> **PASSAGE SHOWN**

^^^^^^^^^^^^^^^^

The future of Naval aviation training is directly linked to our success in converting and/or augmenting conventional classroom instructor training with advanced distributed learning (ADL). The foreign military sales (FMS) customer should develop familiarity with the concepts and protocols of ADL since it will be in this medium that much of future computer based training will be developed. To achieve the ADL training vision, training must be distributed just-in-time and on demand, be available anytime-anywhere, and be enabled with resource development and exploitation of modern learning technologies. ADL is a strategy developed to harness the power of learning, information, and communication technologies to modernize education and training. The ADL initiative is intended to implement the "anytime-anywhere" learning concept to provide access to the highest quality education and training that can be tailored to individual needs and delivered cost-effectively, whenever and wherever it is required. This concept w ill apply equally to both NAVAIR and FMS customers.

This article describes an approach to technical training which is still in development, but which holds potential for improving the efficiency and effectiveness of training provided to the Navy's international customers. Important cost-sharing, communications security and technical transfer issues concerning the application of ADL to FMS customers have not been resolved. This is also true for other information technology-enabled initiatives such as web access to technical manuals. The purpose of the article is merely to familiarize our potential customers with ADL and to stimulate a productive dialogue with the customers in these early stages of the Navy's program.

For newcomers to the concept of ADL, the following definitions should ensure that we have a common understanding of ADL and its associated terminology:

* Distributed (also referred to as distance) learning is structured learning that takes place without the physical presence of the instructor. Distributed learning is enhanced with technology. It may draw upon resources which are physically distant from the location where learning is taking place and may include the use of one or more of the following media; correspondence course materials, audio/videotapes, Compact Disc-Read Only Memory (CD-ROMs), audio/video tele-training, interactive television, and video conferencing to provide right-time and right-place learning.

* Computer-Managed Instruction (CMI) is an environment that supports the needs of developers, learners, instructors, administrators, and managers. ADL encompasses all the methodologies mentioned above, and in addition, includes ongoing and expected improvements in learning methodologies.

* Learning technology standards now use the term learning management system instead of CMI so as to include new functionalities and capabilities that have not historically been associated with CMI systems such as back-end connections to other information systems, complex tracking and reporting, centralized registration, on-line collaboration and adaptive content delivery.

* Advanced the next generation of more powerful and cost-effective learning technologies: technologies built on common standards that would allow us to reuse software and deliver information over a network.

* Distributed provides a flow of information between instructors, students, developers, and administrators. It also allows us to collect information about job and system performance.

* Learning in the broadest sense this encompasses education, training, and on-the-job performance aiding. Learning is the outcome of these activities.

The ADL strategy is to:

* Exploit existing internet-based technologies.

^^^^^^^^^^^^^^^^

> **DATASET RECORDS**
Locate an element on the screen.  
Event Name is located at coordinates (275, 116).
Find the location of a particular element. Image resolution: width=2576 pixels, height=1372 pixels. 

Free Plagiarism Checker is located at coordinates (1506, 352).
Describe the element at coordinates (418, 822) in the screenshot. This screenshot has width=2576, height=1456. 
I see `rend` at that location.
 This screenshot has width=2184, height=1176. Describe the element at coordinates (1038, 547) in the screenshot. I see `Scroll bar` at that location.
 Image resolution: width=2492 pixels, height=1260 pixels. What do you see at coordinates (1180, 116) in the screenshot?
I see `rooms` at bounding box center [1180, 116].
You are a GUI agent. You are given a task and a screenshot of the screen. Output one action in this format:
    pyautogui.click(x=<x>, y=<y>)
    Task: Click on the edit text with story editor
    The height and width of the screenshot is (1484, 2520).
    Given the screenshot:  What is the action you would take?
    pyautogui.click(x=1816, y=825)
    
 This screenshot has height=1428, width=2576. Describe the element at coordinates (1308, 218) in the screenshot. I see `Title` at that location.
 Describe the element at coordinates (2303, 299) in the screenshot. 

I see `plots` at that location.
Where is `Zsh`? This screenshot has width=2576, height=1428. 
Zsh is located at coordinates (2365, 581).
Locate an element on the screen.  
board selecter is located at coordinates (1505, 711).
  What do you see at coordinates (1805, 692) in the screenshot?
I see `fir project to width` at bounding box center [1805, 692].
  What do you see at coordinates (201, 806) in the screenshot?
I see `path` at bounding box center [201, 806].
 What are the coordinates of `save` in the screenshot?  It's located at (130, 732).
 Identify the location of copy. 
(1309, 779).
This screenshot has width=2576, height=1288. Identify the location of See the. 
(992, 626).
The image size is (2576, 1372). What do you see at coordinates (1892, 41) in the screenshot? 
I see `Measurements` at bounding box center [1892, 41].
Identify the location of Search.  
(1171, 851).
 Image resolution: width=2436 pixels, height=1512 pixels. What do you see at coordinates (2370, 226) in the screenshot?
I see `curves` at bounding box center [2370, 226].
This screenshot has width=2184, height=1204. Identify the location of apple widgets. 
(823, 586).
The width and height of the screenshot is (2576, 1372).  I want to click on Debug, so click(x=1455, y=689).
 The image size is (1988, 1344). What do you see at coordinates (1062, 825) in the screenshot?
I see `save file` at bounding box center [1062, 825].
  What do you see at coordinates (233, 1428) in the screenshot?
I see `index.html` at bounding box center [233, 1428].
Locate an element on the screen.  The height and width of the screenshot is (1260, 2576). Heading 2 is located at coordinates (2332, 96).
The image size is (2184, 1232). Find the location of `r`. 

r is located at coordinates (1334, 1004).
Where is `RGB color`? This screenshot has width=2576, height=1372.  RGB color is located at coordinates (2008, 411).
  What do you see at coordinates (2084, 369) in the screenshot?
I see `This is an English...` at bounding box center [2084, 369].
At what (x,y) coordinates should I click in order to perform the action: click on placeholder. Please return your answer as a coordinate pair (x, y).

^^^^^^^^^^^^^^^^

> **SET PROBLEM A**
Recast the paragraph in the passage on advanced distributed learning that begins "This article describes an approach" as a short bulleted list, keeping its main facts.
> **SET PROBLEM B**
Write the next part of the passage on advanced distributed learning, starting after its last line.
The rows were taken from a different source than the passage.

> **WRITTEN RESPONSE A**
- The article covers a technical training approach that is still in development but could make training for the Navy's international customers more efficient and effective.
- Cost-sharing, communications security and technical transfer issues in applying ADL to FMS customers are still unresolved. The same is true of other information technology-enabled initiatives, such as web access to technical manuals.
- The article's only aim is to familiarize potential customers with ADL and to start a productive dialogue with them early in the Navy's program.

> **WRITTEN RESPONSE B**
* Create reusable content to lower development costs.

* Promote widespread collaboration to satisfy common needs.

* Enhance performance with next-generation learning technologies.

* Develop a common framework that drives the commercial off-the-shelf product cycle.

* Establish a coordinated implementation process.

In today's dynamic threat environment, an FMS customer's forces may have to deploy on a moment's notice, often to conduct operations that cannot be adequately predicted and for which they have not planned or practiced. Future forces must be highly adaptive, learning forces that organize to meet threats effectively and rapidly. They must continuously learn, simulate, and rehearse, whether they are in school, at home stations, at home, en route to, or in the theater of operations. The armed forces of the future must be able to fight in joint, combined, and interagency environments enabled by information superiority. Training products developed to implement the advanced distributed learning initiative (ADLI) use modern communication technology to deliver high-quality training to service members.

For FMS customers who are remotely located from classroom, instructional methods need to become more portable and flexible. Due to decreases in the number of available instructors and requirements to reduce EMS costs, a new approach to training is required that will provide a means of meeting mission readiness requirements. An additional benefit of this new approach to instruction is the offset of strains caused by increased operational tempo and personnel reductions throughout the armed forces. ADL does not exclude any existing delivery method; however, it may expand and complement legacy delivery systems. The emergent reduced manning policy for military field units has compelled the increased use of technology and increased the work hours of personnel to the point of duty saturation. The introduction of ADL technology will require personnel to budget additional time in their work schedules to meet their personal training objectives. Therefore, manpower, personnel, and training analysis for new acquisitions must include training time in the computation of the standard military work week.

The accelerating pace of technological change in weapons systems and the ever-growing complexity of modern weapon systems demands that military education and instructional systems be re-engineered to take advantage of information-age technologies. Advances in information technology support this requirement for re-engineering of the training infrastructure.

Functional Objectives

ADL supported instructional products should be designed to have the following characteristics:

* Accessibility. The ability to access instructional components from one remote location and deliver them to many other locations.

* Interoperability. The ability to use instructional components developed in one location with one set of tools or platform in another location with a different set of tools or platform (note: there are multiple levels of interoperability).

* Durability. The design of instructional components is such that it does not require redesign or re-coding to operate when base technology changes.

* Reusability. The design of instructional components is such that it can be incorporated into multiple applications.

* Adaptability. Instruction is tailorable to individual and situational needs.

* Affordability. Increase learning effectiveness significantly while reducing time and costs.


To meet DoD-wide needs there must be standards for courseware interoperability that are compatible among vendors and that do not sacrifice quality, transparency of operations, or efficiency of storage, manipulation, and management.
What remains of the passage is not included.